> **Activity**:
Transcribe exactly each line of the entries, from the opening line to the line with "Task: Open the 设备管理 navigation item", with both of those lines included.

(Material shown Opens)

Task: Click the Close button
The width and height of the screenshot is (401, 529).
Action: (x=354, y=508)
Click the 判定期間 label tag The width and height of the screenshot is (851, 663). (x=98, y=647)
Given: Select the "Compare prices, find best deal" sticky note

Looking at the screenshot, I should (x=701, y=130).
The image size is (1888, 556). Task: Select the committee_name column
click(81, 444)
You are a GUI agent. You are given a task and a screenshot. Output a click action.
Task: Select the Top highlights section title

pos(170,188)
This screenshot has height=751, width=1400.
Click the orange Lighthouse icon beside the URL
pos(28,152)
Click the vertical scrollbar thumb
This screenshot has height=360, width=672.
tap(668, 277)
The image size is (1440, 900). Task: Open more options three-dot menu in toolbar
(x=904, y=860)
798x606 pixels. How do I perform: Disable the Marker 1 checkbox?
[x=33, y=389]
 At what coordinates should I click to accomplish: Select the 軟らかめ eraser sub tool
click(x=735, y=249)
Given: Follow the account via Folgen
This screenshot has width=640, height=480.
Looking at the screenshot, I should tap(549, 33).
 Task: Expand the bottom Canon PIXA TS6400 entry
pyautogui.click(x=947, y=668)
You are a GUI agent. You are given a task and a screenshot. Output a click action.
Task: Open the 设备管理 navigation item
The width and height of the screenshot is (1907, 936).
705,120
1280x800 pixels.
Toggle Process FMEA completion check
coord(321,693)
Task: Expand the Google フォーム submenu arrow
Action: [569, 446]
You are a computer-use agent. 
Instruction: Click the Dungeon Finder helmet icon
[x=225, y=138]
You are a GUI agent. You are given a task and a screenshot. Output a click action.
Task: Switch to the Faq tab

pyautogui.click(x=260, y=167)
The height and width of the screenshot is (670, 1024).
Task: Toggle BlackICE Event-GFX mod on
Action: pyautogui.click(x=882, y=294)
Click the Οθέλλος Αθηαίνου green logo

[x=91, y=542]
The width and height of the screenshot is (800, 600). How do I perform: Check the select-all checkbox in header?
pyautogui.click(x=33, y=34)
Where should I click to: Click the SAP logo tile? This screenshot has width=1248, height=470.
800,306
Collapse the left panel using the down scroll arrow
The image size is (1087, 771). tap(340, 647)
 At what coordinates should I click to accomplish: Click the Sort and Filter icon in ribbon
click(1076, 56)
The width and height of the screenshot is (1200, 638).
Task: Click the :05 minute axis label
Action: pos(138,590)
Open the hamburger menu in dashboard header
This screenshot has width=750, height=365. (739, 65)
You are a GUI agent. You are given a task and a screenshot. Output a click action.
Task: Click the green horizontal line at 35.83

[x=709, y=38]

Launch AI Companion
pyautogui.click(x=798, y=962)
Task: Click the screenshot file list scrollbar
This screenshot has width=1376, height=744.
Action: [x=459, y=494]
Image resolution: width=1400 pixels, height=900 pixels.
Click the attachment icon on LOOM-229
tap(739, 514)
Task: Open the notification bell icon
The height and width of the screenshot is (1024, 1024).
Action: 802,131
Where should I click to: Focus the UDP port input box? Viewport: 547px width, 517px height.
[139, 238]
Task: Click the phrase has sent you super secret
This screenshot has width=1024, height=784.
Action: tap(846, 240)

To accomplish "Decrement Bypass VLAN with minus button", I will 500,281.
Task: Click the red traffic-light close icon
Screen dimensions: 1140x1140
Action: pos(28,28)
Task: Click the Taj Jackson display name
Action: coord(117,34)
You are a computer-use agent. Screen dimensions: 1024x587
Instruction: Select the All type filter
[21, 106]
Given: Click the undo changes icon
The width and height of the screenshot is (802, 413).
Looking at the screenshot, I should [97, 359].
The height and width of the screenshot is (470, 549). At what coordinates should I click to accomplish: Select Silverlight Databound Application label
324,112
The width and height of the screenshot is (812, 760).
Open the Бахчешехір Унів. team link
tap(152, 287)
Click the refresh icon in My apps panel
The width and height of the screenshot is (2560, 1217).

(Material shown Closes)

> **Task solution**:
Task: Click the Close button
The width and height of the screenshot is (401, 529).
Action: (x=354, y=508)
Click the 判定期間 label tag The width and height of the screenshot is (851, 663). (x=98, y=647)
Given: Select the "Compare prices, find best deal" sticky note

Looking at the screenshot, I should (x=701, y=130).
The image size is (1888, 556). Task: Select the committee_name column
click(81, 444)
You are a GUI agent. You are given a task and a screenshot. Output a click action.
Task: Select the Top highlights section title

pos(170,188)
This screenshot has height=751, width=1400.
Click the orange Lighthouse icon beside the URL
pos(28,152)
Click the vertical scrollbar thumb
This screenshot has height=360, width=672.
tap(668, 277)
The image size is (1440, 900). Task: Open more options three-dot menu in toolbar
(x=904, y=860)
798x606 pixels. How do I perform: Disable the Marker 1 checkbox?
[x=33, y=389]
 At what coordinates should I click to accomplish: Select the 軟らかめ eraser sub tool
click(x=735, y=249)
Given: Follow the account via Folgen
This screenshot has width=640, height=480.
Looking at the screenshot, I should tap(549, 33).
 Task: Expand the bottom Canon PIXA TS6400 entry
pyautogui.click(x=947, y=668)
You are a GUI agent. You are given a task and a screenshot. Output a click action.
Task: Open the 设备管理 navigation item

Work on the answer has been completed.